The project is a multiclass classification problem to classify quality of wine. The data includes red wine and white wine.

red: {3: 10, 4: 53, 5: 681, 6: 638, 7: 199, 8: 18}

white: {3: 20, 4: 163, 5: 1475, 6: 2198, 7: 880, 8: 175, 9: 5}

Left column is label and right column is data scale, the larger label means its quality is greater. The goal is to model wine quality based on physicochemical tests.

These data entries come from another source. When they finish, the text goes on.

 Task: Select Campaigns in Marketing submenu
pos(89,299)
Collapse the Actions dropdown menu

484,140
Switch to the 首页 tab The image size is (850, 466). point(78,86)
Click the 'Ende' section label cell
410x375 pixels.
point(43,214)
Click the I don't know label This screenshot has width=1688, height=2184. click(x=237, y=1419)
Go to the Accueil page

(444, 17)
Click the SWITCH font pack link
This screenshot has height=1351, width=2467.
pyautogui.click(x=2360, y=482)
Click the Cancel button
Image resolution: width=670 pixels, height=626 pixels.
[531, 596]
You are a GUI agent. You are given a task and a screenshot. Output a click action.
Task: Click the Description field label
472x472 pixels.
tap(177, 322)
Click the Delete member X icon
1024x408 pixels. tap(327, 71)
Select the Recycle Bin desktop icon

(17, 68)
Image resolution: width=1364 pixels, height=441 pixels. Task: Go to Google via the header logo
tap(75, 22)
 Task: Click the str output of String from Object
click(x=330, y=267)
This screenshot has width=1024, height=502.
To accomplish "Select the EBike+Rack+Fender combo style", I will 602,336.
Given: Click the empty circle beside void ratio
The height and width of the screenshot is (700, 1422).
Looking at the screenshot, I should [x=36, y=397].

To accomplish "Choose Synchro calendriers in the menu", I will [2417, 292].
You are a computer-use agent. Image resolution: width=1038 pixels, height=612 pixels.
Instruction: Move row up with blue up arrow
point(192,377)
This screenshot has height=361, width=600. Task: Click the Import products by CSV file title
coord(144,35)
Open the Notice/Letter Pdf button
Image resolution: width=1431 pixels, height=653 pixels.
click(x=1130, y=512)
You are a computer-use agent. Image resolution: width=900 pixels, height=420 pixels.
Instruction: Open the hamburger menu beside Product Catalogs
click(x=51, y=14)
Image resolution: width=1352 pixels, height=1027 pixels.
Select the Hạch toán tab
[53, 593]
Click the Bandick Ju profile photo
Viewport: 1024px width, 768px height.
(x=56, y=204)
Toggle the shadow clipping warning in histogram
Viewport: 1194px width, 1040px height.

The problem is important because it is a multiclass badly imbalanced problem with the smallest class containing only 10 data and the largest class including 681 data. It has 11 features.

Overview of approaches:

I used multinomial logistic regression, random forest, adaboost algorithm and xgboost.

steps

  • Initially, splitting data into train, validation and test groups with ratio of 6:2:2.
    • Then recursive feature elimination (RFE) and extra tree classifier were used to select features.
      • Next, for each method, cross validation was applied to training data to select parameters. What should be mentioned is that instead normal accuracy score, I used balanced accuracy score as evaluation rule. I used validation data to choose best selected features among the best 8, 9, 10 and all features, and compared outcome of RFE with that of extra tree classifier.
        • Finally, compare the outcome of test data to see which model works best.

Summary of this project:

For some badly imbalanced problem, especially without large amount of data, it is hard to obtain a high-quality model. In practice, ignoring those minority classes improves model significantly or merging minority class with majority class to make data more balanced.

One useful method to deal with imbalanced data is that first use One Side Selection (OSS) to under-sample majority classes, then apply Synthetic Minority Over-Sampling Technique (SMOTE) to oversample minority classes. Resampled data outperforms than standardized data slightly (you can see the outcome in project report).